Nun geht es in Zermatt ans «Eingemachte». Um Geld, Verträge, Prestige. Offizielle Angaben zum Budget gibt es nicht. Sieben bis acht Millionen teuer dürfte dieser Versuch einer Ski-Mondlandung sein. Allein 800'000 Franken Preisgeld werden bzw. würden für die vier Rennen (Frauen und Männer) ausgeschüttet. Finanziert wird das Abenteuer bei einer Zuschauerkapazität von bloss 5600 Plätzen in erster Linie durch Sponsoren. Logisch: die Werbeplattform ist äusserst attraktiv. Die Bilder von mutigen Männern und Frauen, die in Sichtweite des Matterhorns auf Brettern mit atemberaubendem Tempo ins Tal hinunterrasen, werden bzw. würden um die Welt gehen.
Am nächsten Wochenende sind auf der gleichen, etwas verkürzten und daher nur über italienischem Boden führende Strecke auch zwei Abfahrten der Frauen geplant.
Aufgeben wie damals in Saas Fee ist eigentlich nicht möglich. Zu viele Interessen. Zu viel Geld. Zu viel Prestige. Daher beginnen nun die Diskussionen, Verhandlungen, Spekulationen um die Zukunft der Ski-Mondlandung von Zermatt. Zu konkrete Aussagen werden sorgsam vermieden und so wird vieles interpretiert wie beim Orakel zu Delphi.
OK-General Franz Julen, der mutige und zurzeit glücklose Pionier, hat schon mehrmals betont, man habe mit der FIS eine Strategie über fünf Jahre erarbeitet. Aber eine Strategie ist nicht ein in Matterhorn-Gestein gemeisselter Vertrag. Sie kann nach einem Jahr aufgegeben werden.
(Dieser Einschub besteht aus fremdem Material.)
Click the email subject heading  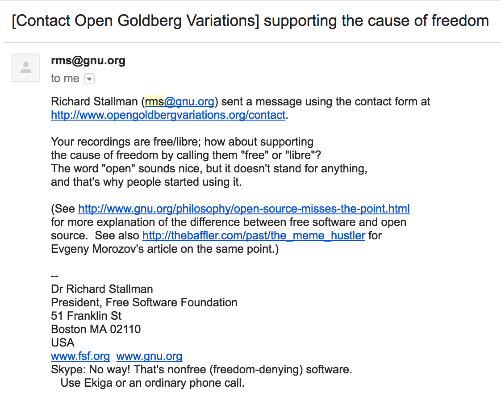click(250, 21)
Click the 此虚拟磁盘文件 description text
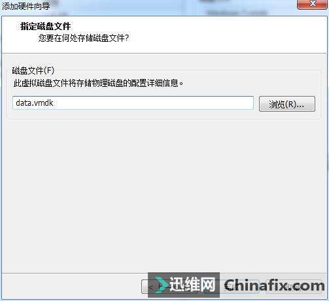This screenshot has width=329, height=301. (x=98, y=83)
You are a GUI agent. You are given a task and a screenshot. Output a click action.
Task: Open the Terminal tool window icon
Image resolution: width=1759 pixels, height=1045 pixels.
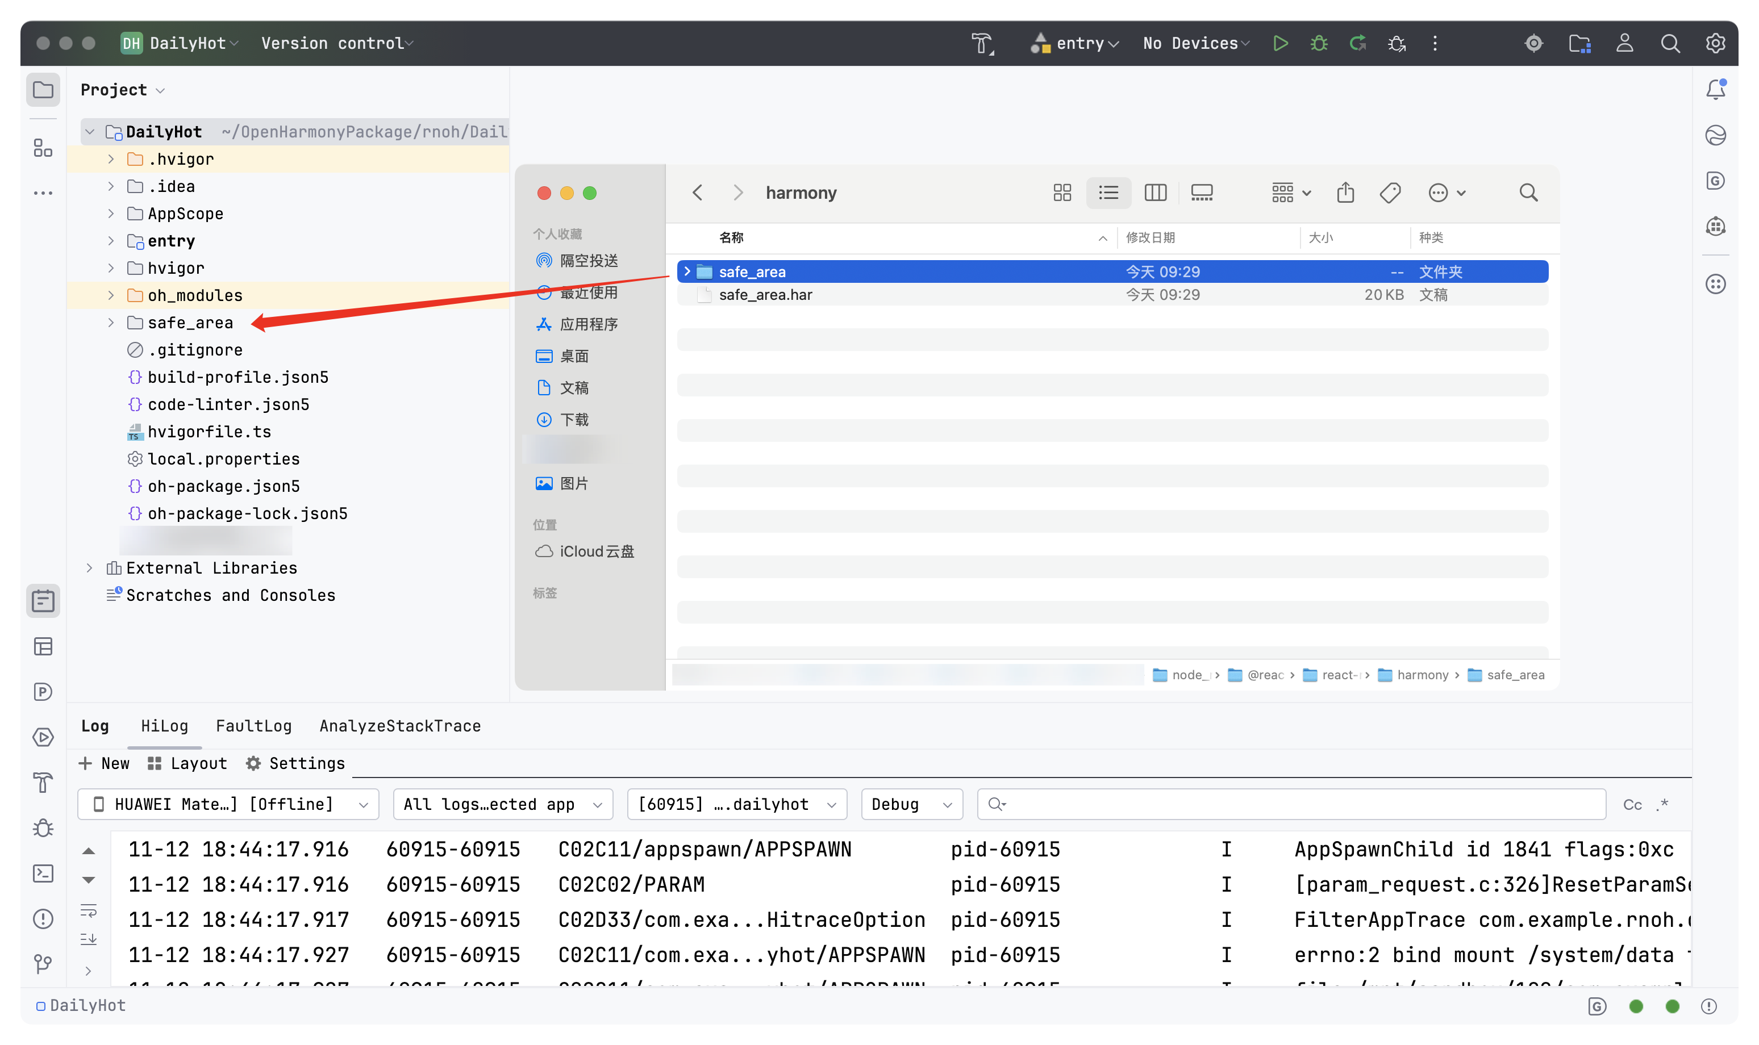(43, 873)
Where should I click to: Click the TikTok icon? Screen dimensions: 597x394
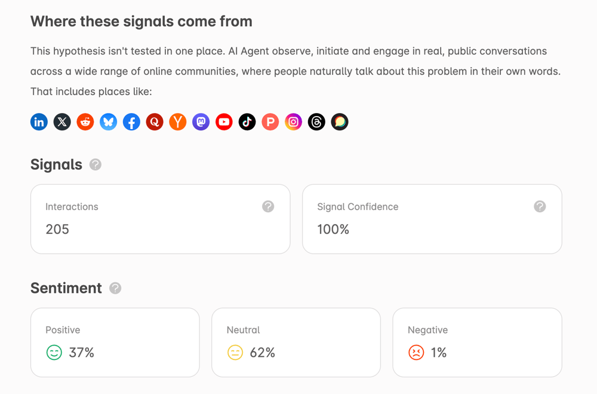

Der Skisport, so wird FIS-Renndirektor Markus Waldner am Samstag zitiert, brauche überall auf der Welt Glück.
Ist das nun eine Rückendeckung für Zermatt? Er erklärt, nun würden die Frauenrennen vom nächsten Wochenende abgewartet und dann werde man schauen, ob man auf dieser Linie bleibe. Heisst das, man werde schauen, ob an der von Franz Julen beschworenen Fünfjahresstrategie festhalten werde? Der FIS-Renndirektor als Orakel zu Delphi und am Sonntag erklärt: «Natürlich macht man sich Gedanken. Aber es ist zu früh, um eine Aussage zu treffen.» Man werde sich gemeinsam an einen Tisch setzen, um alle Details zu diskutieren: Logistik, Wetter, Termin.
Leider auch keine Abfahrt am Sonntag. 👇 https://t.co/vDsfK4PJ9J
— SwissSkiTeam (@swissskiteam) November 12, 2023
Immerhin sagt er auf entsprechende Fragen, der Männer-Weltcup möchte (nicht: muss) wieder nach Zermatt kommen. Auch mangels Alternativen. Im November sind Abfahrten in Europa nur in einer exponierten Höhenlage wie Zermatt möglich. An einer Verschiebung des Termins ins Frühjahr haben die Zermatter und die Sponsoren keine Freude: Im März rockt der Tourismus im Dorf sowieso und einige Sponsoren bewerben Ski- und Wintermode. Das macht im Frühjahr wenig Sinn.
Eigentlich passt der Vergleich mit der Mondlandung doch nicht ganz. Die war zwar ähnlich aufwändig, aber einfacher: Auf dem Mond gibt es kein Wetter. Es ist windstill und der Schnee ist nie ein Problem.